| End the Week with CME - June 13, 2008 | 13th Jun 2008 | Download | Email to a Friend |
Welcome to End the Week with CME! This weekly email is sent automatically to Clergy and Readers in the diocese (if you don't want to receive it, please send an email to CovEW-unsubscribe@lists.covlec.org) but anyone is welcome to subscribe to the list, and we are especially keen to pass it on to any interested lay people, especially those who may have responsibility for preaching. To subscribe they simply need to email CovEW-subscribe@lists.covlec.org.
Coming Up
Subverting the Empire: Romans Disarmed
Blah . . . is a series of conversations on mission, worship, church and Christianity in today's rapidly changing culture.

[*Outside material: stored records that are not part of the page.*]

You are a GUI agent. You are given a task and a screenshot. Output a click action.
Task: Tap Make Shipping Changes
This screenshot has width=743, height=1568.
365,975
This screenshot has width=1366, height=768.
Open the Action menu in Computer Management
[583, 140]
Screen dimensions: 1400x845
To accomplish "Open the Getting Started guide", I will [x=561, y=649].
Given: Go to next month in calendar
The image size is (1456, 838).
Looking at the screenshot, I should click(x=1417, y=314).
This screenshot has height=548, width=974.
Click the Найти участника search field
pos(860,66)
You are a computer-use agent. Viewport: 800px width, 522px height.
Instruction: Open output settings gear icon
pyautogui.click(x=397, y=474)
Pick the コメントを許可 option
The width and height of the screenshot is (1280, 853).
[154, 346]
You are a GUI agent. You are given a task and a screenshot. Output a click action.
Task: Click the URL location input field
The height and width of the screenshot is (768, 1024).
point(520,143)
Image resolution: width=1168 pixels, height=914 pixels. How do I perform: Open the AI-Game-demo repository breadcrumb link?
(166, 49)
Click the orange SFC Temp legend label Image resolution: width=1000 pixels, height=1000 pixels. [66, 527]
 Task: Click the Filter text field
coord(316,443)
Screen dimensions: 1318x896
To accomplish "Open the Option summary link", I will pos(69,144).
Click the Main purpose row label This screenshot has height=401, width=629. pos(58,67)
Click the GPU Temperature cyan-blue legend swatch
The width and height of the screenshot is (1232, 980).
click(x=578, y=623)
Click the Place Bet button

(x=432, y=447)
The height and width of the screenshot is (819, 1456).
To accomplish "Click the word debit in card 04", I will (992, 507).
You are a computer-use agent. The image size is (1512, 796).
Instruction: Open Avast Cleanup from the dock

CMS have planned a 2008 'blah tour', and have invited Brian Walsh and Sylvia Keesmaat over from Canada to present it. "Romans Disarmed" will take place in Birmingham on Tuesday 17 June, 10am until 4pm at Birmingham Cathedral.
For more information, or to book online, go to www.blahonline.net.
Warwick International Festival
There will be two guest speakers at St Mary's Warwick during the annual Warwick arts festival:
- Sunday 22 June at the 10.30am Choral Eucharist, the preacher will be Richard Harries, former Bishop of Oxford.
- Sunday 29 June at the 10.30am Choral Eucharist the preacher will be Ben Quash, Professor of Christianity & the Arts, King's College, London.
Reader Fellowship Evening
Thursday 3 July, 7.30 - 9.30pm at Offa House.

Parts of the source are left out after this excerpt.